Estos días estoy recuperando memoria emocional de otros sucesos en mi vida que tienen que ver con el contagio del virus y la muerte.
En 1985 yo era un joven psicólogo responsable de un centro asistencial para toxicómanos en San Sebastián en los tiempos duros de la heroína. Habíamos oído hablar del sida, pero lo veíamos como algo lejano, propio de los americanos.
Nuestra realidad cambió bruscamente, creo que era octubre, cuando un paciente enfermó gravemente e ingresó en el hospital falleciendo a los pocos días de sida.
El impacto para todos fue brutal. El miedo ya presente en el proceso de la enfermedad se convirtió en pánico.

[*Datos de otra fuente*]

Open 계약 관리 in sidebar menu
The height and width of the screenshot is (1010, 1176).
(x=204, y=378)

¿Estaré infectado? ¿Cómo se transmite el virus? ¿Qué hacemos? ¿Qué hacer?
Muchas preguntas para tantas incertidumbres que de pronto irrumpían en nuestras vidas y para las que no teníamos respuestas en ese momento.

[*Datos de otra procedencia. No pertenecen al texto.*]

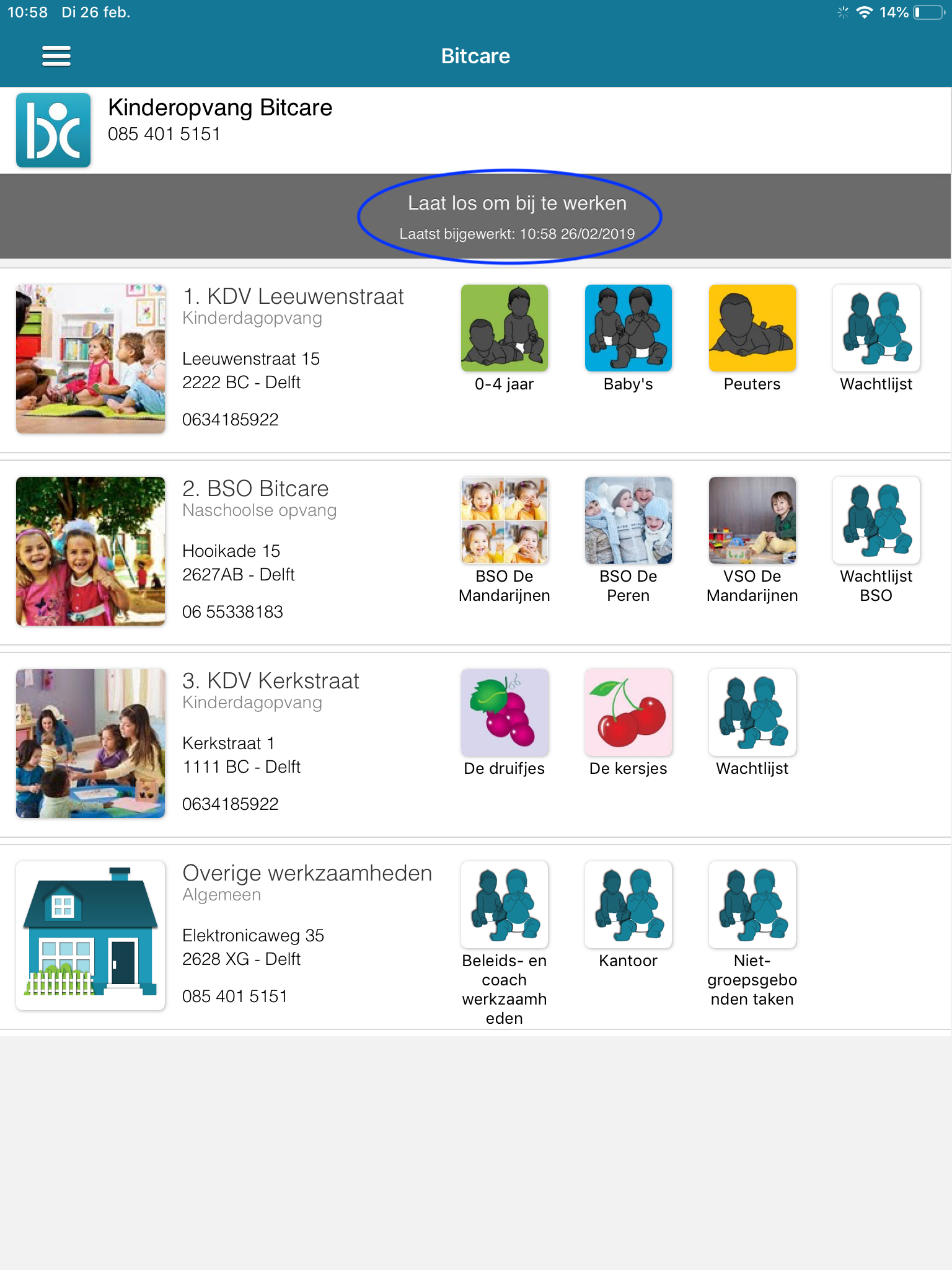Tap the KDV Leeuwenstraat location photo
Screen dimensions: 952x1270
pyautogui.click(x=90, y=359)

Algunos (pocos) pacientes y profesionales se fueron. Las familias estaban asustadas, hubo alarma en los vecinos y algunos amigos nos rehuían. Se habló con ellos. Prevaleció la calma y la solidaridad. Fueron meses muy intensos de angustia y trabajo. Hoy ya mayor me pregunto cómo pudimos continuar.
Estos días mi cuerpo recupera esta memoria del sufrimiento. Sé que el coronavirus es otra cosa, otra historia diferente que nada tiene que ver con aquello. Tengo que recordármelo continuamente para parar de temblar y poner distancia con las noticias.
¡Ánimo! Hoy también es un buen día, y en un rato va a salir el sol.